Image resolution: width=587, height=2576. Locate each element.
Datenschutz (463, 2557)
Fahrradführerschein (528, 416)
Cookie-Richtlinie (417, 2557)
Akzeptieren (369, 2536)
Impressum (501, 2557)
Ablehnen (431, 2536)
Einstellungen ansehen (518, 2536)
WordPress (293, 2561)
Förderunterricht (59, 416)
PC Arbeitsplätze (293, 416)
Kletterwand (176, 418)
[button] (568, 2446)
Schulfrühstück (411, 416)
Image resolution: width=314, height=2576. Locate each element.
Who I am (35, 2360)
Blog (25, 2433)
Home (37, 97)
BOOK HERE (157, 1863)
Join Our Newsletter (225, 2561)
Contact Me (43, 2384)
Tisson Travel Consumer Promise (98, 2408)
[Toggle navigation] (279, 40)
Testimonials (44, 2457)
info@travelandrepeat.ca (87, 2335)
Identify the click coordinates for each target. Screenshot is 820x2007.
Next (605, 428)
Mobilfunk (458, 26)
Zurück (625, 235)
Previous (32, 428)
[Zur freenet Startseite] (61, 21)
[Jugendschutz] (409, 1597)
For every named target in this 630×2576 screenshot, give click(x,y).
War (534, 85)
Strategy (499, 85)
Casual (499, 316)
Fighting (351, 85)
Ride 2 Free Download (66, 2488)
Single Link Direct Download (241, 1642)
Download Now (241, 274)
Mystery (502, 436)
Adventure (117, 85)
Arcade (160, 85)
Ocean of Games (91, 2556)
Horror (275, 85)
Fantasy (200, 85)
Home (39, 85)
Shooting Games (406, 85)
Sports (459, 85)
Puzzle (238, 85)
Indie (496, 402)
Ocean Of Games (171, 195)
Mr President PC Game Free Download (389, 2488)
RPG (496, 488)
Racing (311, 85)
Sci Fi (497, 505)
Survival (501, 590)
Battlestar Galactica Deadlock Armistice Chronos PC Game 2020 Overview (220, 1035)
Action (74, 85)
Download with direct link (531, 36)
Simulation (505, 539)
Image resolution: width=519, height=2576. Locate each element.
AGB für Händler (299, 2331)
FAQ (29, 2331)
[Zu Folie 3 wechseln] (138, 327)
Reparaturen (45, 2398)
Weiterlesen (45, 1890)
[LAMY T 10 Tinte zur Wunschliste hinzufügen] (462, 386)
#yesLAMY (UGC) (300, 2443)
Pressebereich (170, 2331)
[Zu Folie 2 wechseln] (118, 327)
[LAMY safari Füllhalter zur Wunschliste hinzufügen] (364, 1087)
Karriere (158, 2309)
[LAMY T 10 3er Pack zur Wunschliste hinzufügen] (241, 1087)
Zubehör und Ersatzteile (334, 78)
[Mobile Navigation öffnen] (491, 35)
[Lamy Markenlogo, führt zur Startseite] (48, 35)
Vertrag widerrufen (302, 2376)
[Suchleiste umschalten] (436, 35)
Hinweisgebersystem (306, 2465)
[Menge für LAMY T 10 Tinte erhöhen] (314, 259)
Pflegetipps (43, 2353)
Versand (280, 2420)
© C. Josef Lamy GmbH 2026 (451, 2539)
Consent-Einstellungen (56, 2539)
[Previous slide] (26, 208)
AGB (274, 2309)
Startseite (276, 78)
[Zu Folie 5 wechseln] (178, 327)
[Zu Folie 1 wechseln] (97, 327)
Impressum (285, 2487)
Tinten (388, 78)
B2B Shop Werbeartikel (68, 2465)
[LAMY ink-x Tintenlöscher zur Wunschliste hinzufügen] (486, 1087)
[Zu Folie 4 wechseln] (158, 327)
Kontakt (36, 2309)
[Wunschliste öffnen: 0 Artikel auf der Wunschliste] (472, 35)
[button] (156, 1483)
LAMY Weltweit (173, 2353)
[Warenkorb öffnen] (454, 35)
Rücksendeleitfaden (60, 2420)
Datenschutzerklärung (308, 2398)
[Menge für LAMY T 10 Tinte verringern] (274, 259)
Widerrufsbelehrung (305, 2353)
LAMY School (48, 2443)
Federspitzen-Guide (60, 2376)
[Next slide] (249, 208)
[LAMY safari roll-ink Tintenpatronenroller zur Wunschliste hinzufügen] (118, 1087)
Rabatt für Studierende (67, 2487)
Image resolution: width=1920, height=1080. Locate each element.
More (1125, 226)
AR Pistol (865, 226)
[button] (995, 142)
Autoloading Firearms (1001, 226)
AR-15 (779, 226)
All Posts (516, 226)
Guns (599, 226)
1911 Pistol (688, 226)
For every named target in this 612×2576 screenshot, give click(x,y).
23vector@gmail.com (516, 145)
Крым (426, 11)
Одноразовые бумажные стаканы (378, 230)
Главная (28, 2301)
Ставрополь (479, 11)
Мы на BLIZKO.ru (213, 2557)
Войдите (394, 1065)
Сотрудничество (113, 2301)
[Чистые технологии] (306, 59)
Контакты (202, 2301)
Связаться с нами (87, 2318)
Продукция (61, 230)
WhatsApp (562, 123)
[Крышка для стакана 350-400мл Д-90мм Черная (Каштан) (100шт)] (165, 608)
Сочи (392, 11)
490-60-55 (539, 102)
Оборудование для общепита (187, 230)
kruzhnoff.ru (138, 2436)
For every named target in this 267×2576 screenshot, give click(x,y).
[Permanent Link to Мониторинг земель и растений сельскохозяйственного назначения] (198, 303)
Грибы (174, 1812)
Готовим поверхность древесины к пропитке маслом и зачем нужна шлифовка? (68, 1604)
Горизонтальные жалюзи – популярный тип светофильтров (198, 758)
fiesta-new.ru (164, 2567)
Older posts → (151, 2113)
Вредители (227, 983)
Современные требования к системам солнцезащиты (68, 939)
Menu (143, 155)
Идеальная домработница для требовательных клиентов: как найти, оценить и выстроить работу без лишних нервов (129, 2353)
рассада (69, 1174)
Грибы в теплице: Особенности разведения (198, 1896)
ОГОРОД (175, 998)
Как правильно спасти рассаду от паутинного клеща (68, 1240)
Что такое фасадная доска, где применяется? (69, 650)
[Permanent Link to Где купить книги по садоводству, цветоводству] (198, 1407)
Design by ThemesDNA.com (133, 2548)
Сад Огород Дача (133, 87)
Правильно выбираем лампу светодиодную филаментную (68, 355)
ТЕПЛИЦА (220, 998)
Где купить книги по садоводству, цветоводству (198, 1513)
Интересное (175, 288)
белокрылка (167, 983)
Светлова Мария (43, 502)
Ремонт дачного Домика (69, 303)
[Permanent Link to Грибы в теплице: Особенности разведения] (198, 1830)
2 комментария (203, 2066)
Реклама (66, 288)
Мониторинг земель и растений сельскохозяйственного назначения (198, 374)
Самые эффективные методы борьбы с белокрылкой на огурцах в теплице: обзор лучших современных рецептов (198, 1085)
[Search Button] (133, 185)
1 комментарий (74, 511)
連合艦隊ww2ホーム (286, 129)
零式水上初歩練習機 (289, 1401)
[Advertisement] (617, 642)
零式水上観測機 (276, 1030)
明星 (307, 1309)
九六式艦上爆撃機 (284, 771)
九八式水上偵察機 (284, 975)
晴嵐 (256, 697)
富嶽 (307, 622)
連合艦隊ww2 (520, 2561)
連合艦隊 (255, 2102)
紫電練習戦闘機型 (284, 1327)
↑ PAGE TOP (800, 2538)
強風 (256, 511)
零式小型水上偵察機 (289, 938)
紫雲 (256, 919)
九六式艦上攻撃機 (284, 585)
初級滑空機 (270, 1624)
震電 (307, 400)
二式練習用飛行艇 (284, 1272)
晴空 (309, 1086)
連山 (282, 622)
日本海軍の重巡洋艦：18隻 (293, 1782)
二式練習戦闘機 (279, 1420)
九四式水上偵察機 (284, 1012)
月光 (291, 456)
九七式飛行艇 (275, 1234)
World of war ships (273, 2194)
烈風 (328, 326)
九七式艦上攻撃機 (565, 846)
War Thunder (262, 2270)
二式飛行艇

» WHAT IS REQUIRED
The response must contain every entry, each one identical to the original.

» SOLUTION
Image resolution: width=587, height=2576. Locate each element.
Datenschutz (463, 2557)
Fahrradführerschein (528, 416)
Cookie-Richtlinie (417, 2557)
Akzeptieren (369, 2536)
Impressum (501, 2557)
Ablehnen (431, 2536)
Einstellungen ansehen (518, 2536)
WordPress (293, 2561)
Förderunterricht (59, 416)
PC Arbeitsplätze (293, 416)
Kletterwand (176, 418)
[button] (568, 2446)
Schulfrühstück (411, 416)
Image resolution: width=314, height=2576. Locate each element.
Who I am (35, 2360)
Blog (25, 2433)
Home (37, 97)
BOOK HERE (157, 1863)
Join Our Newsletter (225, 2561)
Contact Me (43, 2384)
Tisson Travel Consumer Promise (98, 2408)
[Toggle navigation] (279, 40)
Testimonials (44, 2457)
info@travelandrepeat.ca (87, 2335)
Identify the click coordinates for each target. Screenshot is 820x2007.
Next (605, 428)
Mobilfunk (458, 26)
Zurück (625, 235)
Previous (32, 428)
[Zur freenet Startseite] (61, 21)
[Jugendschutz] (409, 1597)
For every named target in this 630×2576 screenshot, give click(x,y).
War (534, 85)
Strategy (499, 85)
Casual (499, 316)
Fighting (351, 85)
Ride 2 Free Download (66, 2488)
Single Link Direct Download (241, 1642)
Download Now (241, 274)
Mystery (502, 436)
Adventure (117, 85)
Arcade (160, 85)
Ocean of Games (91, 2556)
Horror (275, 85)
Fantasy (200, 85)
Home (39, 85)
Shooting Games (406, 85)
Sports (459, 85)
Puzzle (238, 85)
Indie (496, 402)
Ocean Of Games (171, 195)
Mr President PC Game Free Download (389, 2488)
RPG (496, 488)
Racing (311, 85)
Sci Fi (497, 505)
Survival (501, 590)
Battlestar Galactica Deadlock Armistice Chronos PC Game 2020 Overview (220, 1035)
Action (74, 85)
Download with direct link (531, 36)
Simulation (505, 539)
Image resolution: width=519, height=2576. Locate each element.
AGB für Händler (299, 2331)
FAQ (29, 2331)
[Zu Folie 3 wechseln] (138, 327)
Reparaturen (45, 2398)
Weiterlesen (45, 1890)
[LAMY T 10 Tinte zur Wunschliste hinzufügen] (462, 386)
#yesLAMY (UGC) (300, 2443)
Pressebereich (170, 2331)
[Zu Folie 2 wechseln] (118, 327)
[LAMY safari Füllhalter zur Wunschliste hinzufügen] (364, 1087)
Karriere (158, 2309)
[LAMY T 10 3er Pack zur Wunschliste hinzufügen] (241, 1087)
Zubehör und Ersatzteile (334, 78)
[Mobile Navigation öffnen] (491, 35)
[Lamy Markenlogo, führt zur Startseite] (48, 35)
Vertrag widerrufen (302, 2376)
[Suchleiste umschalten] (436, 35)
Hinweisgebersystem (306, 2465)
[Menge für LAMY T 10 Tinte erhöhen] (314, 259)
Pflegetipps (43, 2353)
Versand (280, 2420)
© C. Josef Lamy GmbH 2026 (451, 2539)
Consent-Einstellungen (56, 2539)
[Previous slide] (26, 208)
AGB (274, 2309)
Startseite (276, 78)
[Zu Folie 5 wechseln] (178, 327)
[Zu Folie 1 wechseln] (97, 327)
Impressum (285, 2487)
Tinten (388, 78)
B2B Shop Werbeartikel (68, 2465)
[LAMY ink-x Tintenlöscher zur Wunschliste hinzufügen] (486, 1087)
[Zu Folie 4 wechseln] (158, 327)
Kontakt (36, 2309)
[Wunschliste öffnen: 0 Artikel auf der Wunschliste] (472, 35)
[button] (156, 1483)
LAMY Weltweit (173, 2353)
[Warenkorb öffnen] (454, 35)
Rücksendeleitfaden (60, 2420)
Datenschutzerklärung (308, 2398)
[Menge für LAMY T 10 Tinte verringern] (274, 259)
Widerrufsbelehrung (305, 2353)
LAMY School (48, 2443)
Federspitzen-Guide (60, 2376)
[Next slide] (249, 208)
[LAMY safari roll-ink Tintenpatronenroller zur Wunschliste hinzufügen] (118, 1087)
Rabatt für Studierende (67, 2487)
Image resolution: width=1920, height=1080. Locate each element.
More (1125, 226)
AR Pistol (865, 226)
[button] (995, 142)
Autoloading Firearms (1001, 226)
AR-15 (779, 226)
All Posts (516, 226)
Guns (599, 226)
1911 Pistol (688, 226)
For every named target in this 612×2576 screenshot, give click(x,y).
23vector@gmail.com (516, 145)
Крым (426, 11)
Одноразовые бумажные стаканы (378, 230)
Главная (28, 2301)
Ставрополь (479, 11)
Мы на BLIZKO.ru (213, 2557)
Войдите (394, 1065)
Сотрудничество (113, 2301)
[Чистые технологии] (306, 59)
Контакты (202, 2301)
Связаться с нами (87, 2318)
Продукция (61, 230)
WhatsApp (562, 123)
[Крышка для стакана 350-400мл Д-90мм Черная (Каштан) (100шт)] (165, 608)
Сочи (392, 11)
490-60-55 (539, 102)
Оборудование для общепита (187, 230)
kruzhnoff.ru (138, 2436)
For every named target in this 267×2576 screenshot, give click(x,y).
[Permanent Link to Мониторинг земель и растений сельскохозяйственного назначения] (198, 303)
Грибы (174, 1812)
Готовим поверхность древесины к пропитке маслом и зачем нужна шлифовка? (68, 1604)
Горизонтальные жалюзи – популярный тип светофильтров (198, 758)
fiesta-new.ru (164, 2567)
Older posts → (151, 2113)
Вредители (227, 983)
Современные требования к системам солнцезащиты (68, 939)
Menu (143, 155)
Идеальная домработница для требовательных клиентов: как найти, оценить и выстроить работу без лишних нервов (129, 2353)
рассада (69, 1174)
Грибы в теплице: Особенности разведения (198, 1896)
ОГОРОД (175, 998)
Как правильно спасти рассаду от паутинного клеща (68, 1240)
Что такое фасадная доска, где применяется? (69, 650)
[Permanent Link to Где купить книги по садоводству, цветоводству] (198, 1407)
Design by ThemesDNA.com (133, 2548)
Сад Огород Дача (133, 87)
Правильно выбираем лампу светодиодную филаментную (68, 355)
ТЕПЛИЦА (220, 998)
Где купить книги по садоводству, цветоводству (198, 1513)
Интересное (175, 288)
белокрылка (167, 983)
Светлова Мария (43, 502)
Ремонт дачного Домика (69, 303)
[Permanent Link to Грибы в теплице: Особенности разведения] (198, 1830)
2 комментария (203, 2066)
Реклама (66, 288)
Мониторинг земель и растений сельскохозяйственного назначения (198, 374)
Самые эффективные методы борьбы с белокрылкой на огурцах в теплице: обзор лучших современных рецептов (198, 1085)
[Search Button] (133, 185)
1 комментарий (74, 511)
連合艦隊ww2ホーム (286, 129)
零式水上初歩練習機 (289, 1401)
[Advertisement] (617, 642)
零式水上観測機 (276, 1030)
明星 (307, 1309)
九六式艦上爆撃機 (284, 771)
九八式水上偵察機 (284, 975)
晴嵐 (256, 697)
富嶽 (307, 622)
連合艦隊ww2 (520, 2561)
連合艦隊 (255, 2102)
紫電練習戦闘機型 (284, 1327)
↑ PAGE TOP (800, 2538)
強風 (256, 511)
零式小型水上偵察機 (289, 938)
紫雲 (256, 919)
九六式艦上攻撃機 (284, 585)
初級滑空機 (270, 1624)
震電 (307, 400)
二式練習用飛行艇 (284, 1272)
晴空 (309, 1086)
連山 (282, 622)
日本海軍の重巡洋艦：18隻 (293, 1782)
二式練習戦闘機 (279, 1420)
九四式水上偵察機 (284, 1012)
月光 (291, 456)
九七式飛行艇 (275, 1234)
World of war ships (273, 2194)
烈風 (328, 326)
九七式艦上攻撃機 (565, 846)
War Thunder (262, 2270)
二式飛行艇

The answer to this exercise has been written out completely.